The spread between pre-transit BW and final BW for 18-h and 8-h steers decreased from days 0 to 55 (BW spread on day 0 = 7.5 kg; day 55 = 4 kg, respectively), and this is reflective of 18-h having greater ADG from days 7 to 31 (18-h = 1.96; 8-h = 1.83 ± 0.06 kg) and overall (18-h = 1.75; 8-h = 1.67 ± 0.04 kg). The improvement in ADG from days 7 to 31 cannot be contributed to greater DMI, as VC-18 steers had lesser DMI compared to all other treatments during this period, and DMI overall is inconsistent between treatments and periods. However, VC-18 steers have greater G:F compared to all other treatments for days 7 to 31, which can be attributed to greater ADG and lesser DMI. It is interesting to note all steers in the current experiment received an anabolic implant on day 7, after which the efficiency improvement in VC-18 was noted. Similarly, Deters and Hansen (2020) saw an advantage in ADG from days 7 to 31 for steers given injectable VC prior to an 18-h transit event, when the same anabolic implant was given to all steers on day 7. To the author’s knowledge, no work has investigated interactions between anabolic implants and VC.

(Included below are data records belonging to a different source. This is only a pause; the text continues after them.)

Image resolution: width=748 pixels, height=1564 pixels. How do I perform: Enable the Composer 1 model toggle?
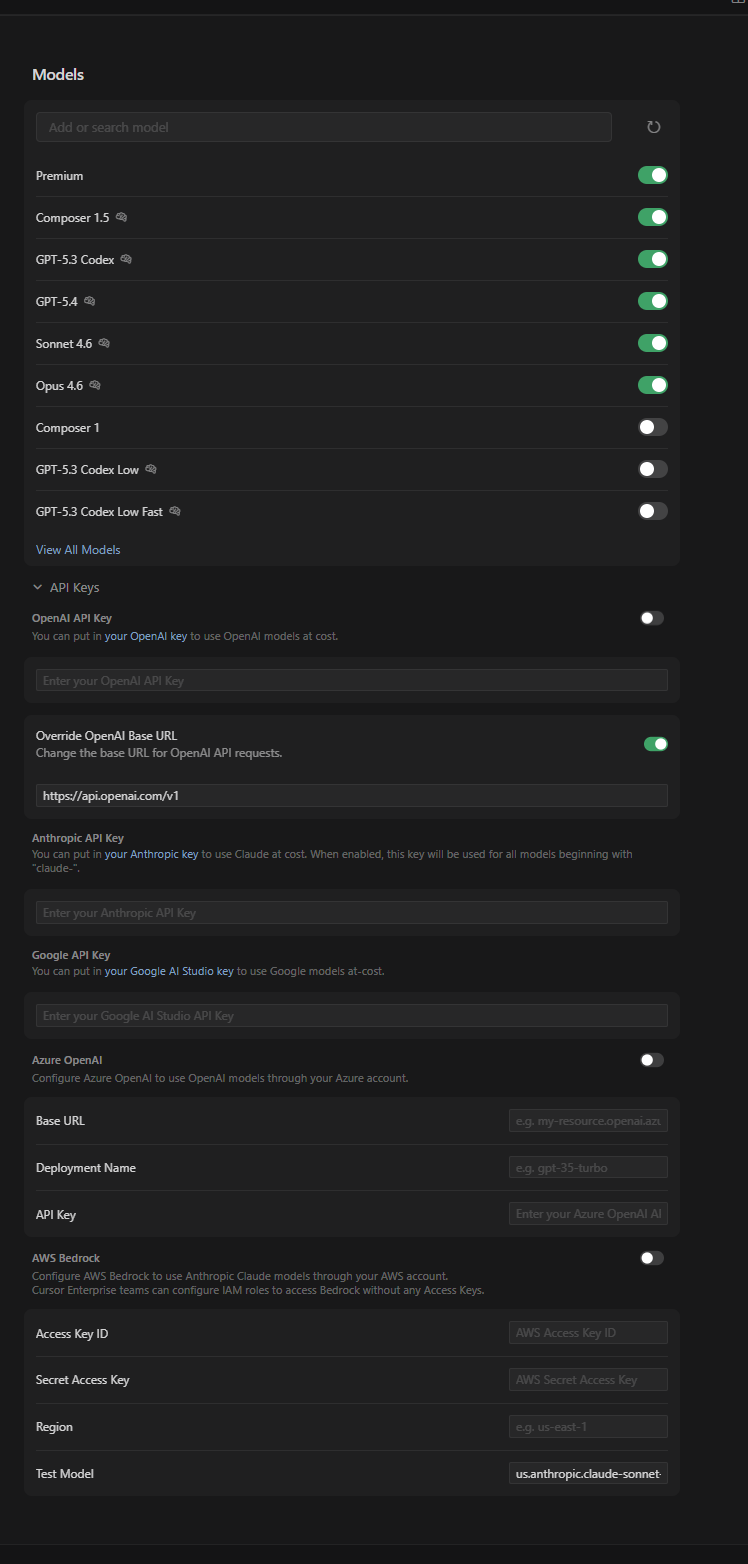[x=652, y=427]
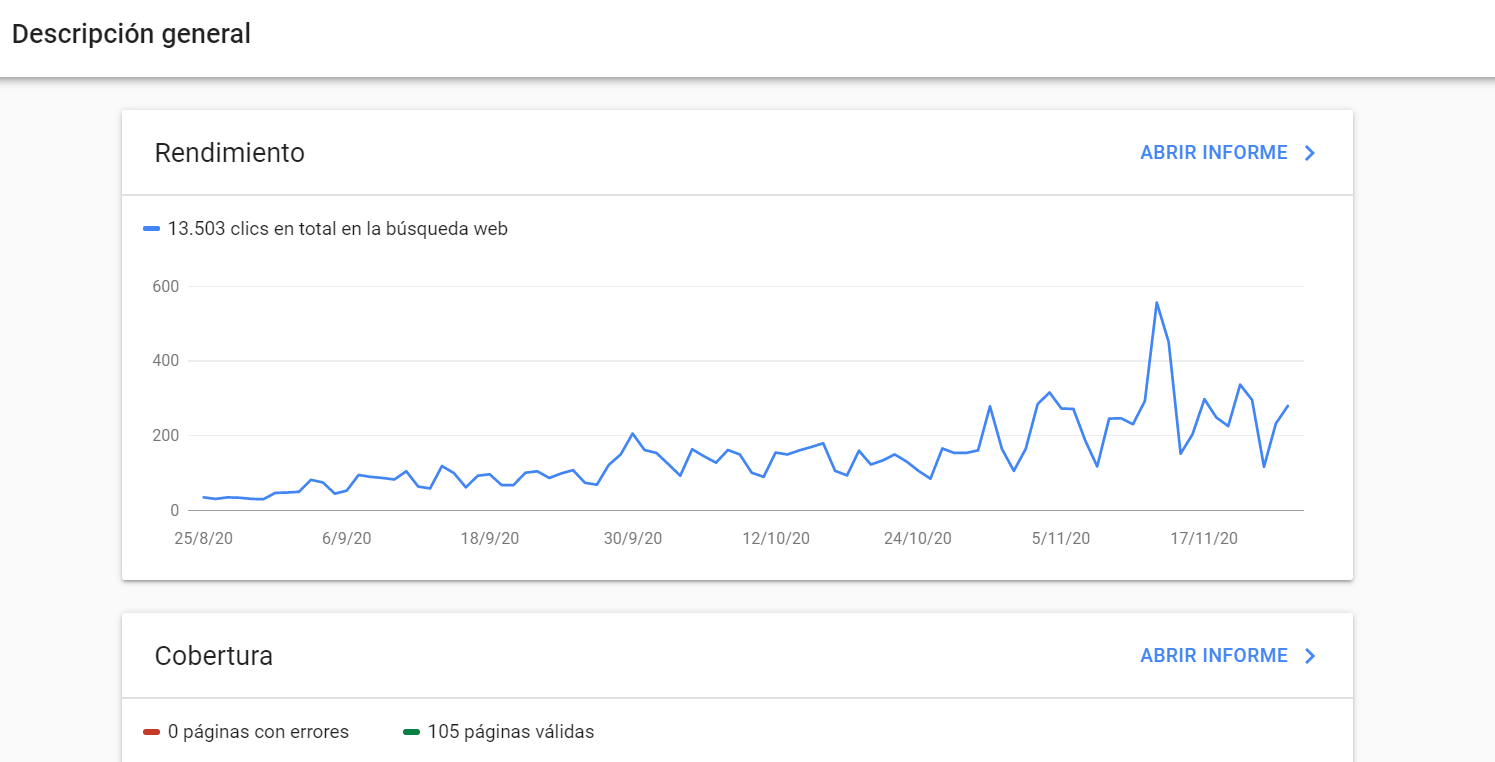This screenshot has width=1495, height=762.
Task: Click the Cobertura card heading
Action: coord(214,656)
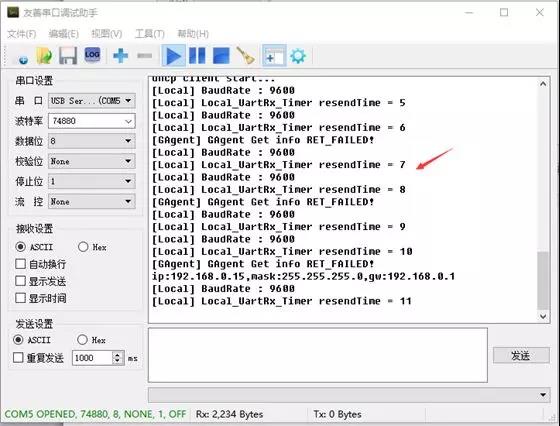Viewport: 560px width, 426px height.
Task: Open the 波特率 baud rate dropdown
Action: [x=92, y=121]
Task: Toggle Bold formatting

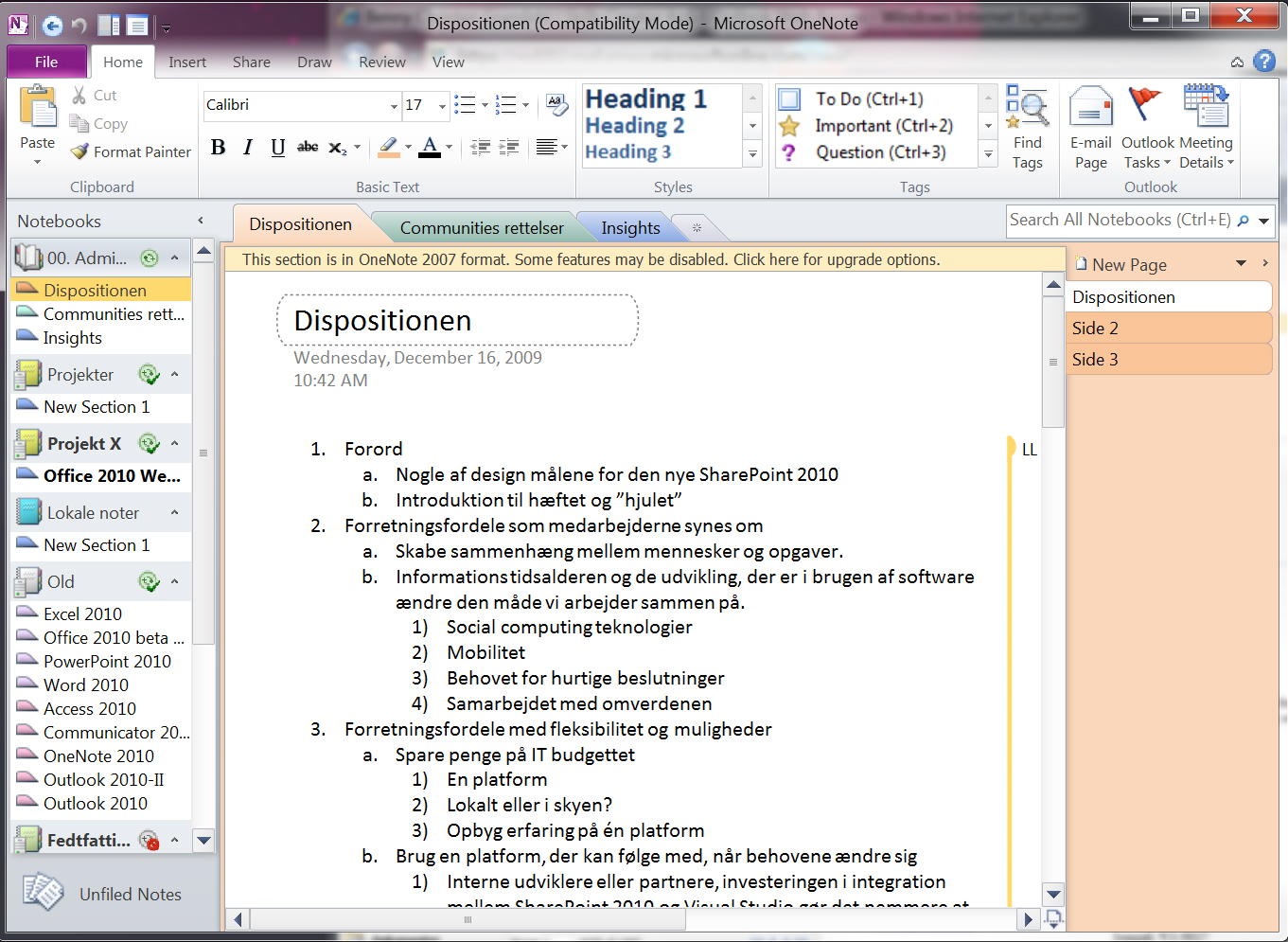Action: click(x=218, y=148)
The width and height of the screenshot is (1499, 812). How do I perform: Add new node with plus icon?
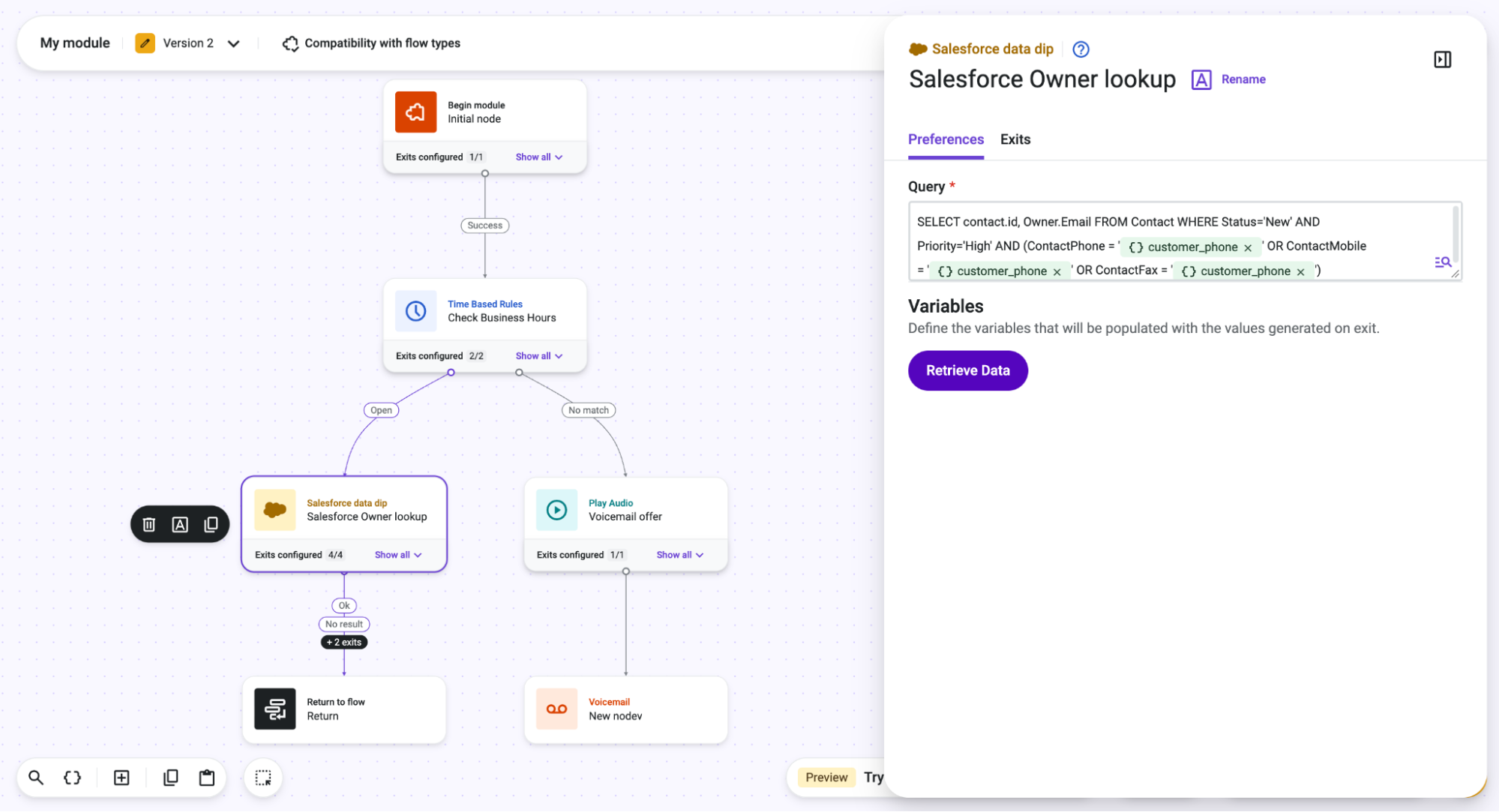(x=121, y=778)
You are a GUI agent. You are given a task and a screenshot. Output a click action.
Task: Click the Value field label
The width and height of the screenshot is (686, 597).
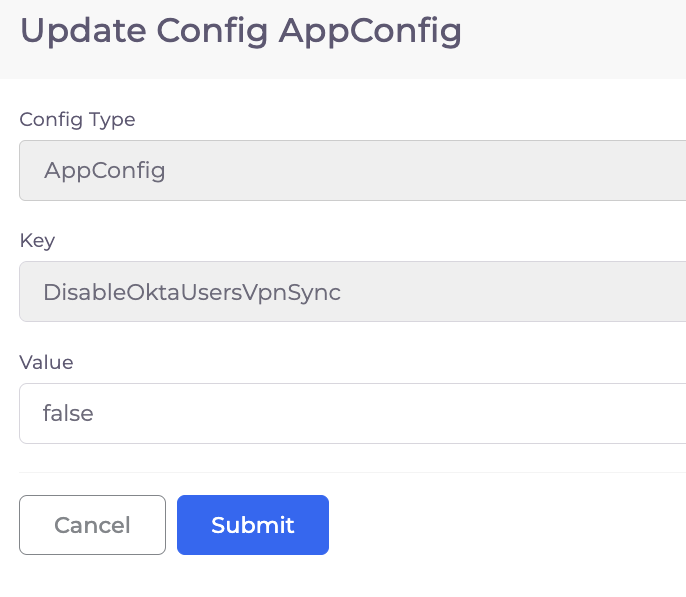(x=46, y=362)
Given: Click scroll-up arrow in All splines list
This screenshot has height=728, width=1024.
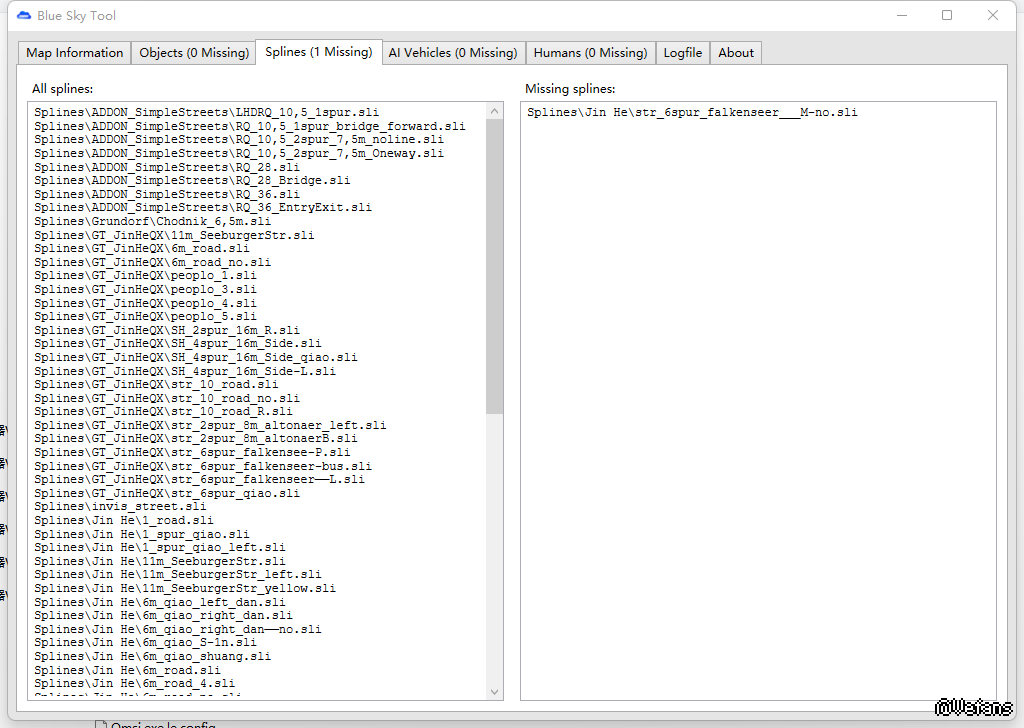Looking at the screenshot, I should point(494,111).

Transit stress greatly impacts the beef industry by impeding animal health and performance. In the current study, injectable VC administered pre-transit increased plasma ascorbate concentration and improved total antioxidant capacity for steers transported for 18 h compared to steers receiving SAL; however, injectable VC did not affect overall performance as greatly as in a previous study. As hypothesized, steers transported for 18 h had greater inflammation and muscle fatigue and even with better interim performance still fell short of final BW of steers transported 8 h. Research is needed to explore the effects of transit duration and the animal’s ability to adjust BW gain following a long-haul transportation event to understand better the physiological changes occurring within the muscle following transit. Additionally, more research is needed to determine reference ranges in beef cattle for antioxidant capacity markers such as FRAP, and how values outside this range may impact the animal physiologically. This research may provide insight for better pre-transit supplementation strategies to improve the physiological response to transit duration.